Moriarty is investigating the murder of a series of boys that are just prepubescent. All of them either had families or were employed in professions that will put them in direct contact with the aristocratic classes. We meet the father of one such boy, a tailor who is deeply agonized over the loss of his child. It establishes the human cost of these crimes. Moriarty eventually deduces who the murderer is, and he is titled nobility. The Moriarty brothers kidnap him and then, here is the twist to it, leave him tied up in a room with the tailor. And his big-ass shears.
At first I thought this was just rough justice for a special case but it turned out to be a modus operandi. Moriarty describes himself as a Consulting Criminal. He doesn’t commit these crimes himself, he finds a wrongdoer, then he locates a victim of the evil man and enables that person to take revenge. He doesn’t do the dirty work himself, you understand, he is just a consultant. Moriarty’s goal is to overthrow the unjust society that he lives in. For the most part, this involves proletariat workers revenging themselves on aristocrats for hideous crimes they commit. He is much more of a Trickster than an outlaw hero.
He does indeed come across as a character very much in the same vein as Light Yagami from Death Note.
Darklings: There was a detective in Death Note. Is there a detective in this one? I bet you nickel I can guess his name.
It does take a while for Sherlock to show up.

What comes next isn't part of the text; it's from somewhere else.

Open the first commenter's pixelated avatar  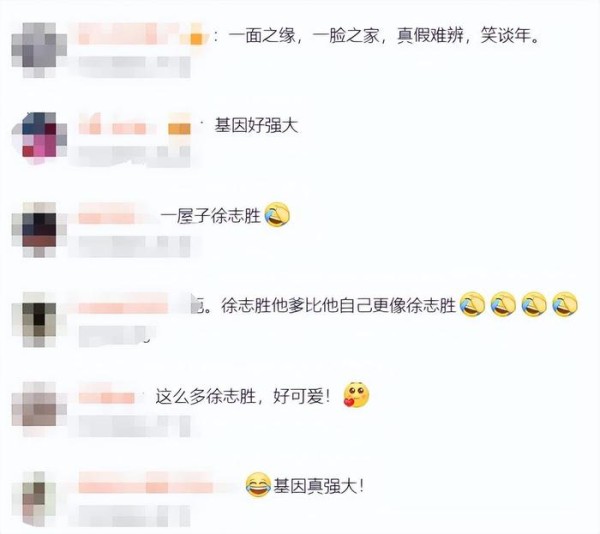point(39,50)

In fact, it was taking so long I was starting to wonder if he was going to be a student of the professor when Moriarty reaches middle age. But no, in this version they are about the same age. The writer was just taking his time exploring the characters of Moriarty’s family and compatriots.
We then get a rather different Sherlock. While he is obsessed with mysteries, his character is significantly different from previous iterations. No, deerstalker hat or Inverness cape. He has a man-bun and never buttons his shirt. Miss Hudson refers to Sherlock as a Bohemian, and he is one that is clearly broke all the time, hence his need for a flatmate. Miss Hudson wants her rent first-of-the-month damn it on-time. Watson is pretty much just Watson.

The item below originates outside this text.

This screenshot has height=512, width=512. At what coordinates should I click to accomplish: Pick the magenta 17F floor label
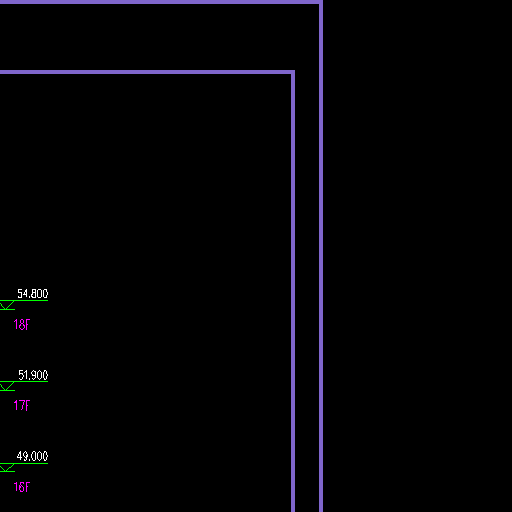22,405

The creators Moriarty the Patriot were Hikaru Miyoshi and Ryosuke Takeuchi.
Miyoshi is well known for her detailed art as a Manga-ka. While the costuming and character design are over the top. She balances it out with intricate minutea of the period. When you see the inside of a carriage’s door, the mechanism that raises and lowers the window is lovingly laid out in detail. Moriarty is full of little touches like that. It’s kind of a Japanese thing, you are allowed to get a few big things wrong, just so long as you get all the little things right. If you don’t believe me, look at how much they loved Shōgun (2024).

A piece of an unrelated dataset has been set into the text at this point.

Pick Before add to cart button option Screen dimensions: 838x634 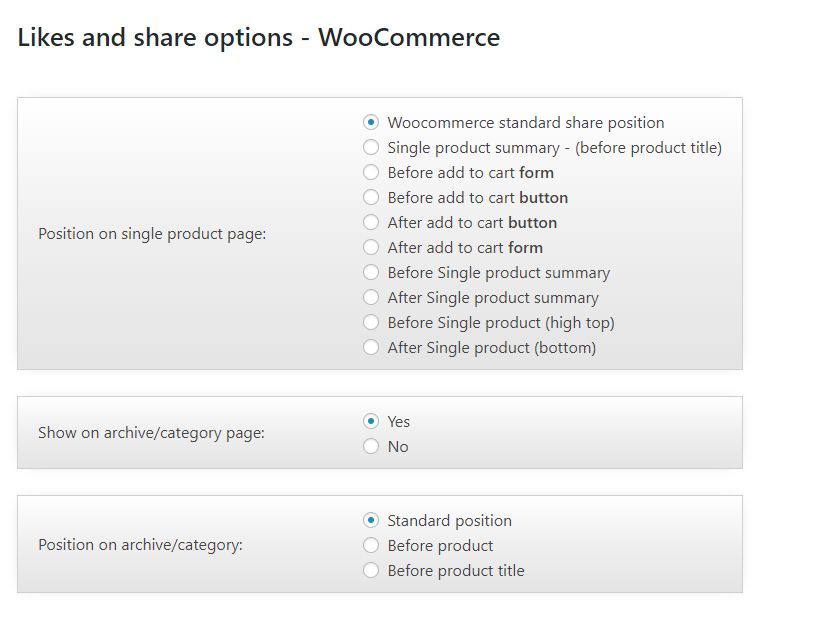(371, 198)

Ryosuke Takeuchi was the writer, one of his stories was eventually turned into Edge of Tomorrow. The characters are excellent and they are what drive this story. However, it’s not without flaws. The biggest is just how absurdly evil the aristocracy of 19th Century is in this series.
Some of the villains were so over the top I asked Eldest Darkspawn, “When do we get to the Earl who hunts men for sport?”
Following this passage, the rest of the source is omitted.